Чем больше мы знакомимся с вещами, по крайней мере, до тех пор, пока мы удерживаем взгляд от поглощения одной точкой, тем больше связей мы видим. Но могут произойти две вещи. Либо мы склонны упускать факт синтеза из виду, как будто он не требует дальнейшего изучения или внимания, и рассматриваем связанные вещи исключительно как заслуживающие внимания. Мы используем общие и наполовину объяснимые термины, такие как развитие, эволюция, непрерывность, как мостики от одной вещи к другой, не придавая никакого значения средствам передвижения самих по себе. Какая-то одна вещь является продуктом чего-то другого: мы позволяем термину «продукт» ускользнуть из предложения как несущественному: а затем читаем утверждение так, чтобы объяснить одну вещь, превратив ее в другую. Вещи, согласно этому мнению, важны все: остальное – просто слова. Эти отношения между вещами не подлежат дальнейшему исследованию или определению: они каждый nd generis, или своеобразны: и мы должны довольствоваться тем, что можем классифицировать их каким-то приблизительным образом, как основу для нашего деления предложений. Это, конечно, один из способов избавиться от метафизики – на время. Другой способ заключается в следующем. В определенные моменты, когда мы останавливаемся, чтобы поразмыслить над частичной картиной, и закрываем глаза на тотальность, начинают возникать сомнения, оправдана ли наша процедура, когда мы объединяем и комбинируем изолированные явления. Имеем ли мы право вбрасывать в мир природы нашу собственную субъективность, законы нашего воображения и мышления? Не правильнее ли было бы вообще воздержаться от использования подобных концепций?
Этот вопрос был предложен Юмом применительно к некоторым особым формам связи или объединения, в частности к причинности.

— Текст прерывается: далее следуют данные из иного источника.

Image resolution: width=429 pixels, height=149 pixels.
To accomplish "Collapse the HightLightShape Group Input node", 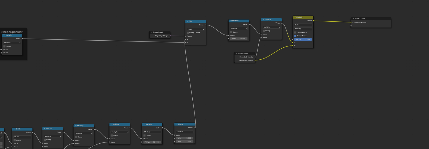I will click(152, 32).
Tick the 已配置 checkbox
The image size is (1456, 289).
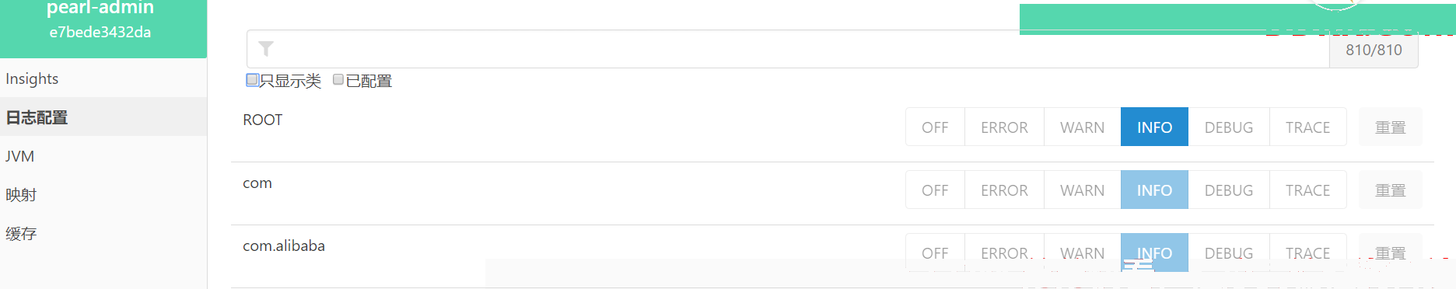pyautogui.click(x=338, y=79)
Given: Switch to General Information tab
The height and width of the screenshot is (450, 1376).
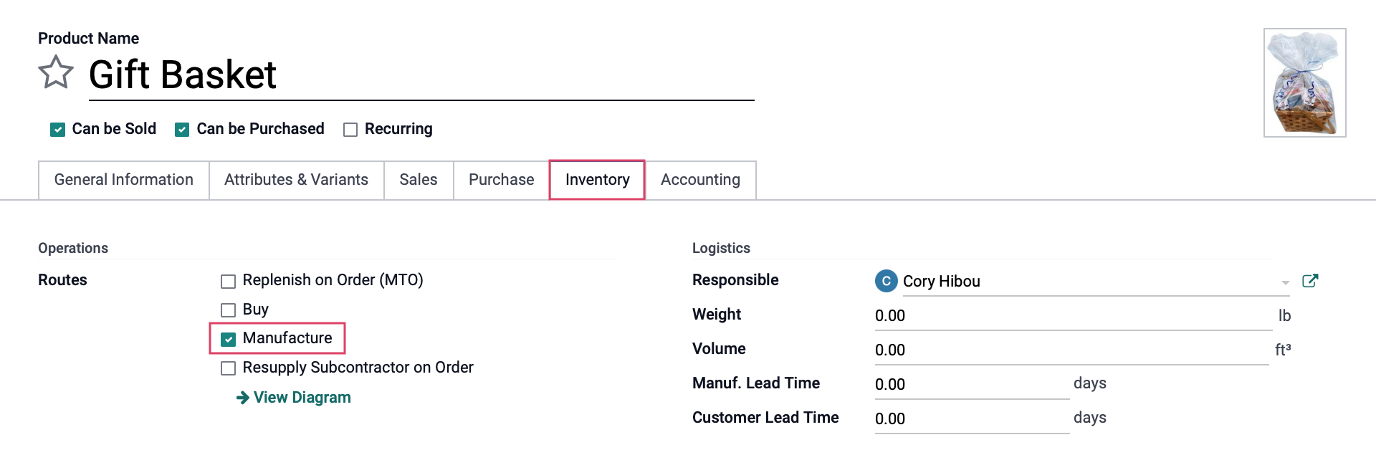Looking at the screenshot, I should [x=124, y=180].
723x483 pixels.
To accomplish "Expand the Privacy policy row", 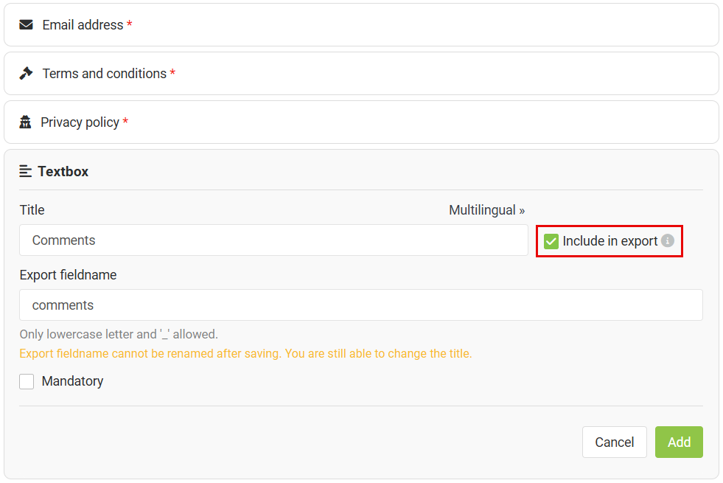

Кант попытался дать исчерпывающий ответ. В целом его ответ был близок к скептическому решению, которое Юм предложил для своих собственных сомнений: но в своей особой природе он значительно отличался. Кант соглашался с Юмом, утверждая, что формы мышления не могут привести ни к какому знанию о природе вещей, если они не обоснованы и не подкреплены опытом. Знания, к которым способен человеческий разум, по его словам, действительно объективны, поскольку они действительны для всех интеллектов: но в конечном счете они все равно субъективны, поскольку их сбивает с толку недоступная Вещь-в-себе. Но кантовское решение отличается от решения Юма, когда он переходит к анализу факта этих отношений между идеями и к составлению генеалогической таблицы тех форм представлений, которые образуют нашу исконную интеллектуальную силу. Знание, согласно взгляду Канта на его природу, представляет собой встречу двух элементов, один из которых происходит от наших ощущений, а другой – от нашего понимания. Материя ощущений соответствует определенным условиям, которые в самом общем виде известны как время и пространство. Вклад нашего понимания носит более строго формальный характер, давая синтез и упорядочивание материи ощущений. Именно об этой второй составляющей мы сейчас и поговорим. Юм говорил, что наши попытки синтеза явлений – это просто привычки, приобретаемые в процессе опыта. Кант согласился с этим, но лишь утверждал, что наше действительное знание обязательно предполагает эти формы синтеза и, следовательно, истинно только для нас, но не для вещей. Но помимо этого результата, его притязания на память будут основываться на его изложении разума как формы форм, области интеллектуальных форм. Он подготовил почву для прогресса философии, впервые открыв область логики как науки о чистом интеллекте: интеллекте самом по себе, а не просто наблюдателе других вещей. Его работа стала тем, что мы можем назвать первой психологией чистого мышления.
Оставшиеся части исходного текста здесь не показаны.